### Exercise prompt:
In this exercise, print only the lines from the line with "You are a GUI" to the last line of the data below, inclusive. Any pictures should be left out.

------

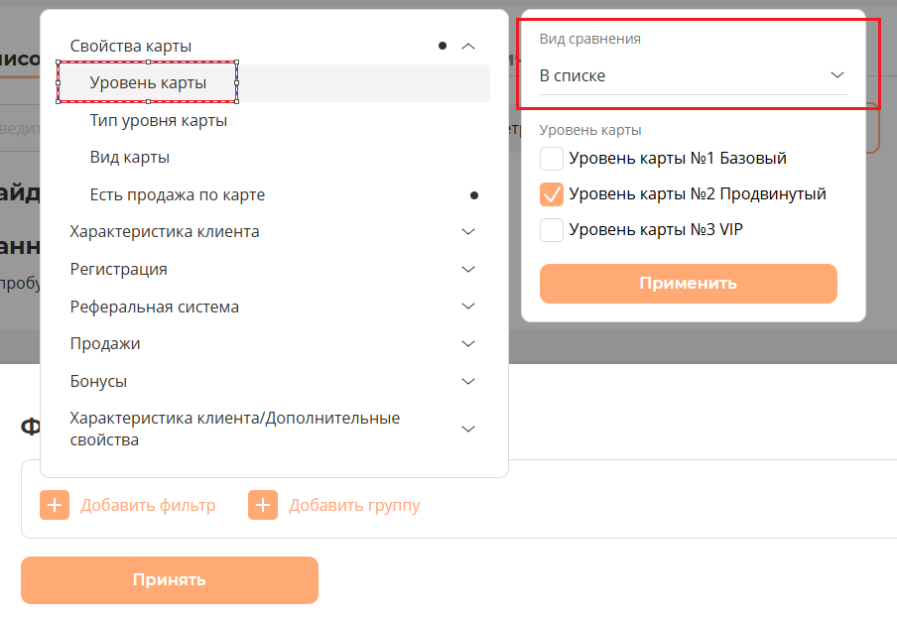Image resolution: width=897 pixels, height=618 pixels.
Task: Check Уровень карты №1 Базовый
Action: click(x=552, y=159)
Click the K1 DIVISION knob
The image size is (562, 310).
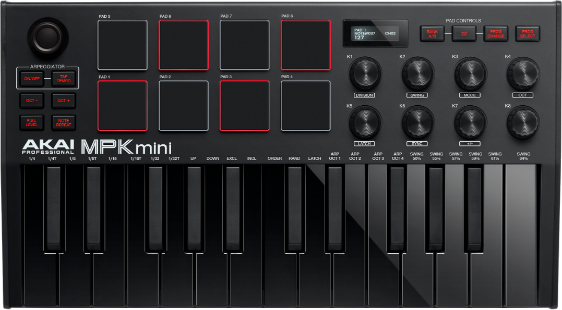point(365,74)
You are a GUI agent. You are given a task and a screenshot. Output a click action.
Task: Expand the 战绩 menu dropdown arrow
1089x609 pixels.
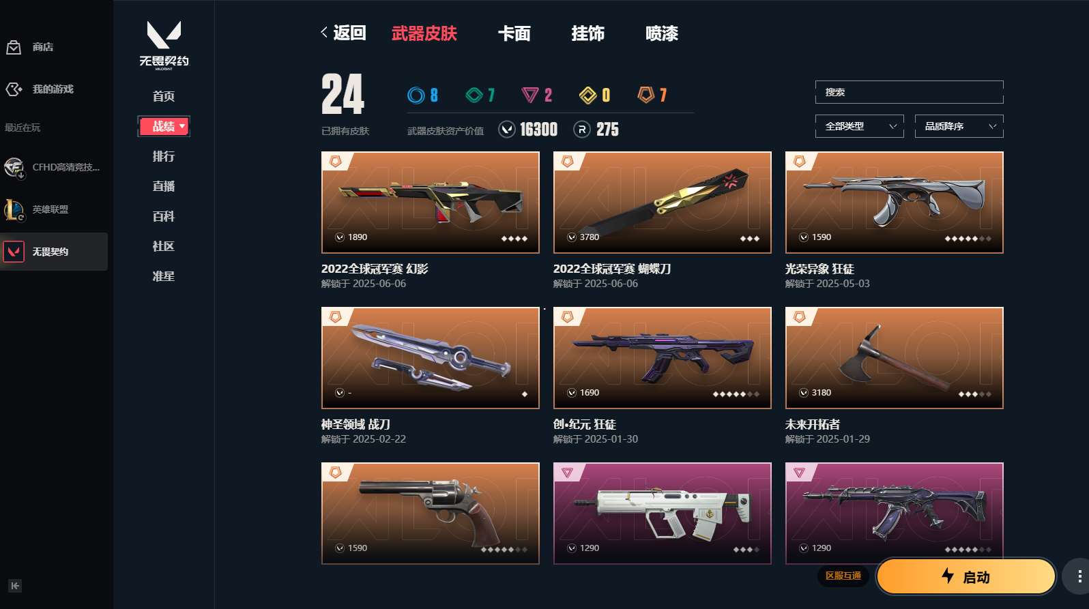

------

### Task output:
You are a GUI agent. You are given a task and a screenshot. Output a click action.
Task: Expand the 战绩 menu dropdown arrow
1089x609 pixels.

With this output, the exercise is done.